We're about to do lime wash on one of our heritage buildings. We decided to use ochre as pigment because it comes from earth. My boss says with any pigment that comes from earth, we don't need to worry about discoloration in lime mortar, which is high in pH value. But some of our guys are using laterite powder for brick repairs and I wonder if it is a good choice. Would it discolor in lime mortar? How would it react? Please, someone answer me!

Maybe I need to mention more info in my question. I'm from myanmar and we've got a lot of sunshine and a lot of rain too during moonsoon season. We're not doing new buildings, just repairing a historic building built around 1900. This building is basically abandoned for decades, and it's quite big. A lot of bricks need to be replaced, but in some areas we intend to use lime mortar with brick dust to imitate a brick rather than raking out and replacing with a new one. But we're not achieving the same color as the original brick but when we add laterite powder to lime mortar, color is satisfactory. Our only concern is that we don't want the repaired areas faded away after three or four years.


2 Answers 2


Earth pigments generally don't discolor becasue they are already fully oxidized, unlike most artificial pigments. Laterite is commonly used to make bricks, so I doubt you will see any effects you would not already see on the bricks themselves. Just check to see if it is fired or not.

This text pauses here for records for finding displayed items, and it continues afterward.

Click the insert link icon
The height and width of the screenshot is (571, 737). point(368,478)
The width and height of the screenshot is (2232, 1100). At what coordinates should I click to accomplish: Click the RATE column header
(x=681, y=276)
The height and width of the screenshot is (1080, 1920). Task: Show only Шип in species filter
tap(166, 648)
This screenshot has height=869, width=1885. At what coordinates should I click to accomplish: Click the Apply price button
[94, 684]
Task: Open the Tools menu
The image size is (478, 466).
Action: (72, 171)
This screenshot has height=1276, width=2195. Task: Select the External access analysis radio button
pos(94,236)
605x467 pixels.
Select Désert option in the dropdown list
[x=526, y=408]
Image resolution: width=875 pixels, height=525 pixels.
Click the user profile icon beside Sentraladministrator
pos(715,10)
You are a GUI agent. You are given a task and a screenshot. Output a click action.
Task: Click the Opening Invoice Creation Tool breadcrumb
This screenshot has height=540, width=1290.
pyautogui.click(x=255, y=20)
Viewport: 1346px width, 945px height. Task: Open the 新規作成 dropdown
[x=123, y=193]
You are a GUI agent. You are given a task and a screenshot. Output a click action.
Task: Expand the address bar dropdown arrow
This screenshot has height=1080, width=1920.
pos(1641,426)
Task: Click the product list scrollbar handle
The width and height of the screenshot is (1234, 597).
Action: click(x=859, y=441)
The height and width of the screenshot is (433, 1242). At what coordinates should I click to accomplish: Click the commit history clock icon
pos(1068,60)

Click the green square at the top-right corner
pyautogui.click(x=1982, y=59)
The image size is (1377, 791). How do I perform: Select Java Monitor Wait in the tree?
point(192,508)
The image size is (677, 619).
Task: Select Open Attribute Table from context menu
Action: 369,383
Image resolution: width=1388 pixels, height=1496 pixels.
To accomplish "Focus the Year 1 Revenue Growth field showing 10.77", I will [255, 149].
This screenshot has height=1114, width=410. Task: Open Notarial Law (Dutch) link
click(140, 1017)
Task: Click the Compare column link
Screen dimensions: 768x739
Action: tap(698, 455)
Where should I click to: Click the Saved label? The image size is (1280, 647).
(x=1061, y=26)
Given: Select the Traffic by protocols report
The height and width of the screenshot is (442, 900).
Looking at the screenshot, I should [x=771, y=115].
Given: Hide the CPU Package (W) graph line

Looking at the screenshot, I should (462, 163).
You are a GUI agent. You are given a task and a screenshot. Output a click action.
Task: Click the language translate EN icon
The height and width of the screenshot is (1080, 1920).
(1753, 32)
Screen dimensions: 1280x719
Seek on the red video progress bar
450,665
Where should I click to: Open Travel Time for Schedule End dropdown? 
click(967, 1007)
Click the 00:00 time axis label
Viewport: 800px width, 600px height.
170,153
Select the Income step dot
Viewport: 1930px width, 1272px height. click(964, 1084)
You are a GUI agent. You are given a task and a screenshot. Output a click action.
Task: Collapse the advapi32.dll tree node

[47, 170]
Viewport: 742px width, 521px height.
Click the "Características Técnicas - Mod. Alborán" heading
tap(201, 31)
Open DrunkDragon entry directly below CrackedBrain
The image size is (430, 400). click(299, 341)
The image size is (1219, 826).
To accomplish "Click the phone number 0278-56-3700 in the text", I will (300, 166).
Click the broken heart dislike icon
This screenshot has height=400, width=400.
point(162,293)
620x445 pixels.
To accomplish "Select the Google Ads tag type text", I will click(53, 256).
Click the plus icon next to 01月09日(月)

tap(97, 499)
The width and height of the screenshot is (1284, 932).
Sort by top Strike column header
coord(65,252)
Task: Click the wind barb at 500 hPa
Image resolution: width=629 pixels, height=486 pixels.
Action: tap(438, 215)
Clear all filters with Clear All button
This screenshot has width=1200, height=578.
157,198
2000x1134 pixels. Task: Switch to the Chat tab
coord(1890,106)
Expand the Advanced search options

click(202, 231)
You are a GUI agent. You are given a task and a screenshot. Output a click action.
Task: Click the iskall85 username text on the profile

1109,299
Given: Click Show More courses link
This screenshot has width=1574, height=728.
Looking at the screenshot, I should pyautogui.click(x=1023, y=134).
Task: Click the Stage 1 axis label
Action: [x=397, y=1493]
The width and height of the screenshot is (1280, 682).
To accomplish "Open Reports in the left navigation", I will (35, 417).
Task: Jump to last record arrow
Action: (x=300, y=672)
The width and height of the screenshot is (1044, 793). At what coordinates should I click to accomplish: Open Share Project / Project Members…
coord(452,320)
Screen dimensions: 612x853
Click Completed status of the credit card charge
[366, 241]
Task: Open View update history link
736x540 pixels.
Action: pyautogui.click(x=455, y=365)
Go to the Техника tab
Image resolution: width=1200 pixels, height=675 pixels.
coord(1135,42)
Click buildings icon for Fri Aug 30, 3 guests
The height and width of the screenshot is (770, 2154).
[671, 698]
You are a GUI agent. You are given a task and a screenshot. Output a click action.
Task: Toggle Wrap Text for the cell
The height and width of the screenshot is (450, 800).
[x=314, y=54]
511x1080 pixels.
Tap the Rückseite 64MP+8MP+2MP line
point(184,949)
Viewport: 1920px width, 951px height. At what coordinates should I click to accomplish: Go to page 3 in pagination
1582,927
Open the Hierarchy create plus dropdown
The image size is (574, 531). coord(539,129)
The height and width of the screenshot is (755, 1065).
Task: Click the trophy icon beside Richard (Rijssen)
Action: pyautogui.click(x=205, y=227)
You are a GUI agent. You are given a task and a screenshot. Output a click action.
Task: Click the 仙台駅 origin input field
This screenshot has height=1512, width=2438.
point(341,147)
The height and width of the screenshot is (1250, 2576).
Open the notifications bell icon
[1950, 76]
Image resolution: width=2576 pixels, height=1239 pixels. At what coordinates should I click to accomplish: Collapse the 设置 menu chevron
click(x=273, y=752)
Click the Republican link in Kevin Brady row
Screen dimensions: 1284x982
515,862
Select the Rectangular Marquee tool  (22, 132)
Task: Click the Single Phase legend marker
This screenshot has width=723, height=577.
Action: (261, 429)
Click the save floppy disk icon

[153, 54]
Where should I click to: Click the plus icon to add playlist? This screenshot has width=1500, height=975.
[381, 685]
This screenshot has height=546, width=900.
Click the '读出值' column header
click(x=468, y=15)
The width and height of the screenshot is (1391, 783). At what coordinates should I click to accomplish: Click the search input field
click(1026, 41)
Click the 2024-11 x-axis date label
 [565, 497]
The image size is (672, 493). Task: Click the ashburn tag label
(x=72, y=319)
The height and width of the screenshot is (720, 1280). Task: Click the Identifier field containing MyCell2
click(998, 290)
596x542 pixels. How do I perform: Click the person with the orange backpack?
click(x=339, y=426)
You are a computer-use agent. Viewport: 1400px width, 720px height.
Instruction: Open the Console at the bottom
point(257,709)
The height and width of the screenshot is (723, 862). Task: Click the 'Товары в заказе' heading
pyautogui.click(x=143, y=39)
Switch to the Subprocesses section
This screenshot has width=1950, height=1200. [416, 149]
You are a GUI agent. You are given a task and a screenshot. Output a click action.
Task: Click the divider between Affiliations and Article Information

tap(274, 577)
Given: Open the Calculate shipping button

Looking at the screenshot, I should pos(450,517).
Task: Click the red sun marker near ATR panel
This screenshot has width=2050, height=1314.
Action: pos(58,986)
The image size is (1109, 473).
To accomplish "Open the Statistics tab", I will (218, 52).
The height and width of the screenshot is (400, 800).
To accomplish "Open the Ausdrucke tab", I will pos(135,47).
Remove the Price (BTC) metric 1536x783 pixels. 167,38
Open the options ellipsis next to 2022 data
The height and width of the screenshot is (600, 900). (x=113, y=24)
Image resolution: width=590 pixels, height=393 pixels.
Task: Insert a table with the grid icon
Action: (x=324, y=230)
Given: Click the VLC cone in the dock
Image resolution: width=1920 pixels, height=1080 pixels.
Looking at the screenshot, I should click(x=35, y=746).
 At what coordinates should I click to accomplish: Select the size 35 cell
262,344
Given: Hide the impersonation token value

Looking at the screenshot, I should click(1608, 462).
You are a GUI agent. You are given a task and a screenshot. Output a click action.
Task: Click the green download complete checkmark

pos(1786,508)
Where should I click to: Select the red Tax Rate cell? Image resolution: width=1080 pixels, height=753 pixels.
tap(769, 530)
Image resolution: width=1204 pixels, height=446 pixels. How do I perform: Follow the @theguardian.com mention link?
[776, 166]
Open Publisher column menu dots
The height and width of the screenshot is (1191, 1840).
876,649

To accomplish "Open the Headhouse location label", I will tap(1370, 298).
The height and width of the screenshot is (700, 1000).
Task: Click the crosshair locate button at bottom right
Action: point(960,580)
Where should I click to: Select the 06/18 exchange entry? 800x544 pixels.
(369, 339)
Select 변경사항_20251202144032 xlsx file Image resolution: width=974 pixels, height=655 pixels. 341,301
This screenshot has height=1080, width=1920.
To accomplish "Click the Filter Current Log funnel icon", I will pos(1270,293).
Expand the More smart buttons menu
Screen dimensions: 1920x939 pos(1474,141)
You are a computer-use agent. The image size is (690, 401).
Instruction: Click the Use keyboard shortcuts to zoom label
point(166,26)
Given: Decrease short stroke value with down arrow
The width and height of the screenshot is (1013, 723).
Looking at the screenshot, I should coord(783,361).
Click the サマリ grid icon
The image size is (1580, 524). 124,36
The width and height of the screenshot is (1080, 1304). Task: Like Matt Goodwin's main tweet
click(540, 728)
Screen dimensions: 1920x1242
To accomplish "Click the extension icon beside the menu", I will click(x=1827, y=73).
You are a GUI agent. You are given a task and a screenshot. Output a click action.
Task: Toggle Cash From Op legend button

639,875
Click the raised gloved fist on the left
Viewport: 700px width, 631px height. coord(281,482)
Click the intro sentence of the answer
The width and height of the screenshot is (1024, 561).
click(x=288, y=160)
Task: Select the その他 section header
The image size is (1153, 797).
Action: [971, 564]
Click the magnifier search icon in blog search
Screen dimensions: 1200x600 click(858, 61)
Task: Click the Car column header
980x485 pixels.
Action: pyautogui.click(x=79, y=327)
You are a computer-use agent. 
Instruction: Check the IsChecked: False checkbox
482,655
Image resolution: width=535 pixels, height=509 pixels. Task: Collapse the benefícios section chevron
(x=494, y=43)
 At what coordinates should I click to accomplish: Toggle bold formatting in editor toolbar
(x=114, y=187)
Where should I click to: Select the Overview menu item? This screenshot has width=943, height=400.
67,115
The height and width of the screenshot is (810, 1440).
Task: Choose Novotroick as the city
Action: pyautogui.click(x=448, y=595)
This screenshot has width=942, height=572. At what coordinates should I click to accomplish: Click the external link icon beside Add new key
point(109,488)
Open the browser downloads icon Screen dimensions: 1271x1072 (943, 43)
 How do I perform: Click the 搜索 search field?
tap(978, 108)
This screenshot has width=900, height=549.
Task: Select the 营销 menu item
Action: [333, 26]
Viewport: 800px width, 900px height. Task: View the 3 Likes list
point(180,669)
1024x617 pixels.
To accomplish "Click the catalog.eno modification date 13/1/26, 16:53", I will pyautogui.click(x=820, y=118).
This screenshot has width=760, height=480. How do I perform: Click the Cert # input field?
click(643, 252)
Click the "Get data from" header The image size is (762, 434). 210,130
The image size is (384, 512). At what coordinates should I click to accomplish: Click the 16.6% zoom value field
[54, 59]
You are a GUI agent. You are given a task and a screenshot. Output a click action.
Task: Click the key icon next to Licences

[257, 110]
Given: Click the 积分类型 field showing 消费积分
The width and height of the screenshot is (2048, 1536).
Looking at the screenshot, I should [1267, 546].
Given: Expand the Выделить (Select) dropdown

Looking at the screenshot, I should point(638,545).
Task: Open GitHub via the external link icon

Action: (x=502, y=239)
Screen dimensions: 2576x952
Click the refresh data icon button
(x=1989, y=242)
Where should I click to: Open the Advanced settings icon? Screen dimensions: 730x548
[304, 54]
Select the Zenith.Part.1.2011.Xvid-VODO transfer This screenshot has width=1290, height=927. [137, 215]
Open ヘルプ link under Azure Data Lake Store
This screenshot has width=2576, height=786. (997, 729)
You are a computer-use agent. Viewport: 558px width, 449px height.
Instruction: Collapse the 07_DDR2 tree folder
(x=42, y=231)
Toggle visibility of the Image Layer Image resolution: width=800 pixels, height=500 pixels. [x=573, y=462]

If you are repairing brickwork identifying the causes of stains will help:
Brick Stains: Identification & Prevention

Most staining is caused by improper cleaning not the mortar, lime run for instance is not actually caused by the lime. The only material you really have to worry about with lime is manganese, laterite is rich in manganese, but this is only an issue if it is fired first which mobilizes the manganese, acid washing further mobilizes it, the lime actually causes it to precipitate, if it is unfired however it is already stable and mixing it with the lime will not matter.


What the heck is an "earth pigment"? Dirt? Mud? The only naturally occurring "earth pigment" that I am aware of is used for adobe buildings of the American Southwest. Here, the "earth pigment" is taken from a riverbed and applied directly to adobe brick. It will not fade in sun.

However, it tends to run when it rains.

On the other hand...there are plenty of earth-colored dyes that are added to concrete mixes that will mimic mud and earth when applied as stucco. I can assure you that these, over time, will fade. UV radiation, ozone exposure, ground-level smog, and other general atmospheric crap will noticeably degrade these colors in a matter of years depending on where you live and weather exposure. In Arizona, for example, there is no shortage of stuccos colored with lousy "earth colored" dyes. Your "lime wash" application may respond very differently to your dye and water chemistry, and I'd strongly suggest a test surface before committing to an entire heritage building.

The fading, additionally, will be uneven where water, or sunlight, is unevenly distributed over a large surface. As for your "ochre" pigment, I suspect that it's not a powder ground from just straight up iron-oxide, but some kind of liquid ochre-colored emulsion specially formulated for mixture with concrete. Get an assurance that your boss's "earth color" dye, or additive, is lightfast, at a minimum.